ECEESPE2025 Poster Presentations Adrenal and Cardiovascular Endocrinology (169 abstracts)

Adrenomedullary stem cells can instigate the formation of steroidogenic adrenal cortex through paracrine signalling

Yasmine Kemkem ¹ , Alice Santambrogio ^1,2 , James Kaufman-Cook ¹ , Bence Kover ¹ , Miriam Vazquez Segoviano ¹ , Olivia Sherwin ^1,2 & Cynthia Andoniadou ^1,2

Author affiliations

¹King’s College London, London, UK; ²Technical University of Dresden Medical School, Dresden, Germany

JOINT821

Adrenal disorders, such as congenital adrenal hyperplasia or Addison’s disease, can require lifelong hormone replacement therapy and may result in potentially life-threatening complications. Although steroid cell replacement strategies could be attractive therapeutical approaches, the generation of steroid hormone-producing cells in vitro remains inefficient.
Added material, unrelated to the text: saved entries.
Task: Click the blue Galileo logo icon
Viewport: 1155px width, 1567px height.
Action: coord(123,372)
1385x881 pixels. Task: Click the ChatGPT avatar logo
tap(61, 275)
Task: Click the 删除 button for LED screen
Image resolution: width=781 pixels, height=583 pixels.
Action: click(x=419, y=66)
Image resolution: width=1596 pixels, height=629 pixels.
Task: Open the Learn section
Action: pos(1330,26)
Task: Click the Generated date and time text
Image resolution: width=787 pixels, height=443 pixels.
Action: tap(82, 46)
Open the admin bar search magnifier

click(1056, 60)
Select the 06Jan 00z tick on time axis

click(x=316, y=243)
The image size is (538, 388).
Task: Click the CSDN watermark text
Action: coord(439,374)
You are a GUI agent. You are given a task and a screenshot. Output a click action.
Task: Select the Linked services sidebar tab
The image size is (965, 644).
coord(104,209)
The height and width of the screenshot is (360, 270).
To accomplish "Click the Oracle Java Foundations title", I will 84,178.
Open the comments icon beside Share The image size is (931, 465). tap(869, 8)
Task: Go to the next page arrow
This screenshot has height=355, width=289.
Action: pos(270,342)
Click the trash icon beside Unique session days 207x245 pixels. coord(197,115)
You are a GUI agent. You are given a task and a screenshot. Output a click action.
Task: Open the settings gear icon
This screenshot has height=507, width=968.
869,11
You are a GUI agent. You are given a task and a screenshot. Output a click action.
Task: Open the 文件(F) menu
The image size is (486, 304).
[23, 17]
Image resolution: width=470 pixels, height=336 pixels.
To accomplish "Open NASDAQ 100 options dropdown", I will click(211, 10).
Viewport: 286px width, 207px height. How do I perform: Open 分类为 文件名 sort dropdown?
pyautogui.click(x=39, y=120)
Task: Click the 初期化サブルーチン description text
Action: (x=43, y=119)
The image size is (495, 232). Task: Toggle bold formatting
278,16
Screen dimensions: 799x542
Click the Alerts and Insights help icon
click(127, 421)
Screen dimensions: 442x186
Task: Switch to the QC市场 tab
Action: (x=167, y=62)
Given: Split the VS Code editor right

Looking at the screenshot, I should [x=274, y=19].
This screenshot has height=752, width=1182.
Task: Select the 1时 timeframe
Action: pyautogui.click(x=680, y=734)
The adrenal glands consist of two interdependent tissues of distinct developmental origin: the adrenal cortex, which arises from the intermediate mesoderm during development, and the adrenal medulla, which originates from the trunk neural crest, migrating from the neural folds. We recently demonstrated that SOX2+ cells of the postnatal adrenal medulla have stem cell properties throughout life, generate new chromaffin cells, and promote chromaffin cell proliferation through paracrine secretion of WNT6. It is not known if this inductive potential of neural crest-derived adrenomedullary stem cells (AMSCs) extends to the influence of cell fate and regulation in the cortex. We present here that altering the metabolic activity of AMSCs through genetic mutation in the succinate dehydrogenase complex, leads to changes in their paracrine secretion properties. Mutant AMSCs of postnatal mice influence surrounding mesenchyme, leading to the generation of new accessory adrenal structures in vivo, that include a capsule and adrenal cortex expressing steroidogenic markers. These results confirm that postnatal mesenchyme can remain competent to generate new adrenal cortex in vivo, and that key signals, secreted from mutant AMSCs, can influence steroidogenic differentiation. Taken together, these findings can be harnessed to improve the efficiency of regenerative approaches for adrenal disorders relying on the generation of steroid-producing cells.